Potremmo imparare molto se solo fossimo più umili e tentassimo di ascoltare il silenzio. E se anche questo tentativo di affacciarci ad una vita nuova dovesse fallire, non avremmo comunque perso tempo. Perché il tempo non si perde, ma al contrario lo si guadagna sempre ed in ogni caso.

Così non riflettiamo, e percorriamo la strada del progresso. Raggiungiamo le tappe designate nei tempi previsti, gioiamo di questo risultato, partiamo verso nuovi traguardi, e poi ricominciamo.

Ci ritroviamo già grandi avendo saltato la prima parte della vita, e non abbiamo alcun mezzo per tentare di recuperarla. Perdiamo il sorriso, pur avendo conquistato tutto quello che dovevamo avere ed essendo diventati quello che dovevamo essere.

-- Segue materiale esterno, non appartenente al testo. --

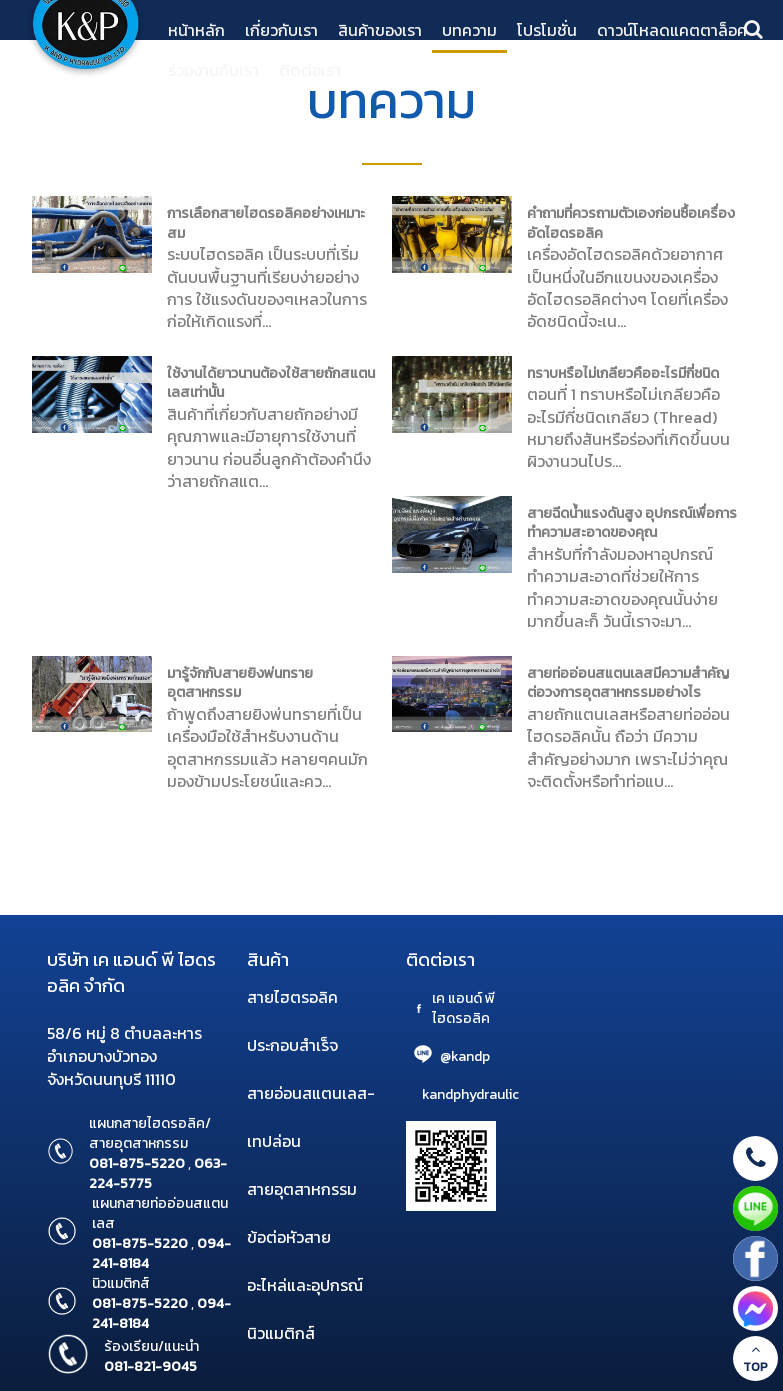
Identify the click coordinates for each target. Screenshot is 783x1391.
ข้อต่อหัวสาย (289, 1237)
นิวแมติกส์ (281, 1333)
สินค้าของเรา (380, 30)
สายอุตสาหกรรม (302, 1189)
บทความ (469, 30)
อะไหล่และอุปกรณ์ (305, 1285)
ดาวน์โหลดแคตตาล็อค (672, 30)
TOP (755, 1359)
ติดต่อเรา (310, 70)
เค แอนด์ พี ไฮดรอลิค (463, 1008)
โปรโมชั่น (547, 30)
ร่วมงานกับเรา (213, 70)
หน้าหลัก (196, 30)
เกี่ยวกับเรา (281, 30)
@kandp (465, 1056)
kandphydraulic (470, 1094)
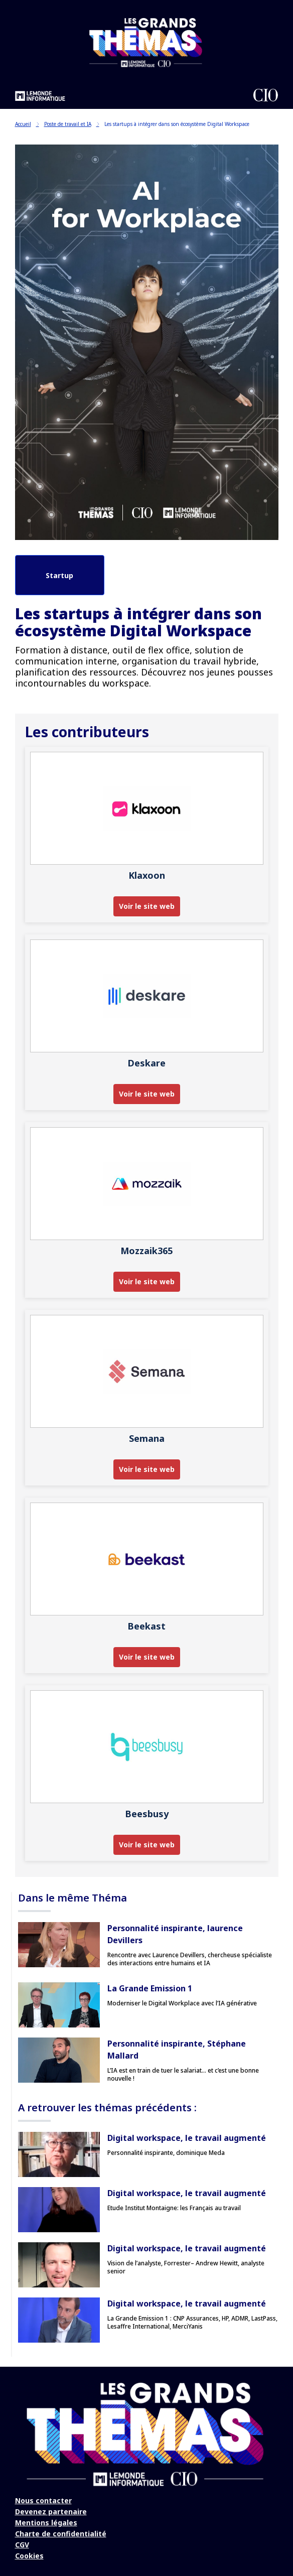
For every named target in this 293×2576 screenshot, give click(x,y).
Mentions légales (46, 2522)
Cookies (29, 2555)
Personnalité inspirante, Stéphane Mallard (176, 2049)
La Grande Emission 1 (149, 1988)
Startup (59, 575)
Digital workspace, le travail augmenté (186, 2137)
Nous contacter (43, 2500)
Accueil (27, 123)
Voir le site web (147, 906)
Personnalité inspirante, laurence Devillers (175, 1934)
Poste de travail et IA (71, 123)
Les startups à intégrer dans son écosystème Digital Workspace (176, 123)
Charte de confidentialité (60, 2533)
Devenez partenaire (51, 2511)
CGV (22, 2544)
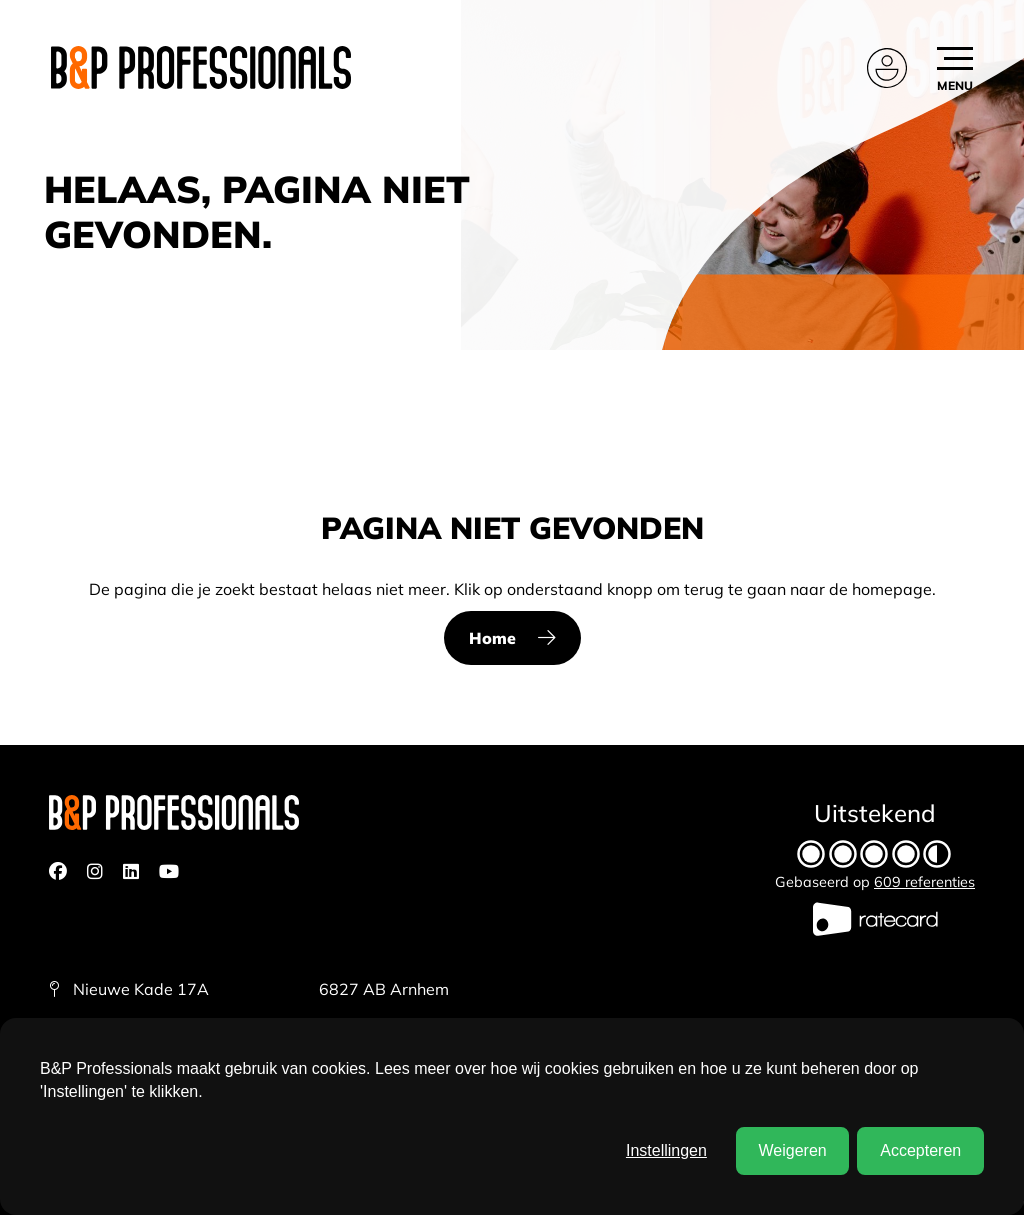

Poi ci giriamo dall'altra parte, e succede che in uno dei nostri viaggi ludici atti a sfamare la nostra necessità di colmare invano un vuoto che sentiamo opprimente dentro di noi, oppure standocene semplicemente a casa a recuperare le energie per la giornata successiva trascorrendo il tempo davanti al televisore, allora ci accorgiamo che esistono altre persone che non vivono allo stesso modo. Passano intere giornate nell'acqua blu del mare a procacciarsi cibo, oppure a scavare nella sabbia alla ricerca di acqua potabile, dormono sotto il sombrero per quasi tre quarti della giornata e festeggiano appena ne hanno la possibilità, non lavorando neppure il sabato e la domenica. Mangiano roba che tu non oseresti, camminano nudi con i piedi consunti da troppe marce, od ancora hanno la pancia gonfia e braccia secche, senza peraltro rinunciare a giocare ignorando che la loro esistenza non avrà la tua stessa identica durata. Se avremo modo di incontrarli, e se loro ci guarderanno con le mani vuote e con occhi pieni di vita, allora forse la nostra vita avrebbe potuto essere vissuta diversamente. E ci renderemmo conto che quello che conta della vita non è certo la sua durata.

Può essere tutto diverso, forse.

L'ombra di una galleria mi si forma improvvisamente davanti. Somiglia in ogni suo particolare a quella che avevo incontrato prima, ed io accantono i miei pensieri per concentrarmi sulla guida. Sembra un circolo vizioso.

Stringo i pugni sul volante, l'aria soffia dal finestrino. Percorro il breve rettilineo ed affondo nel ventre della collina, con le luci chiare che si ora alternano fastidiosamente sui miei occhi, e con la netta sensazione di essere nuovamente al punto di partenza.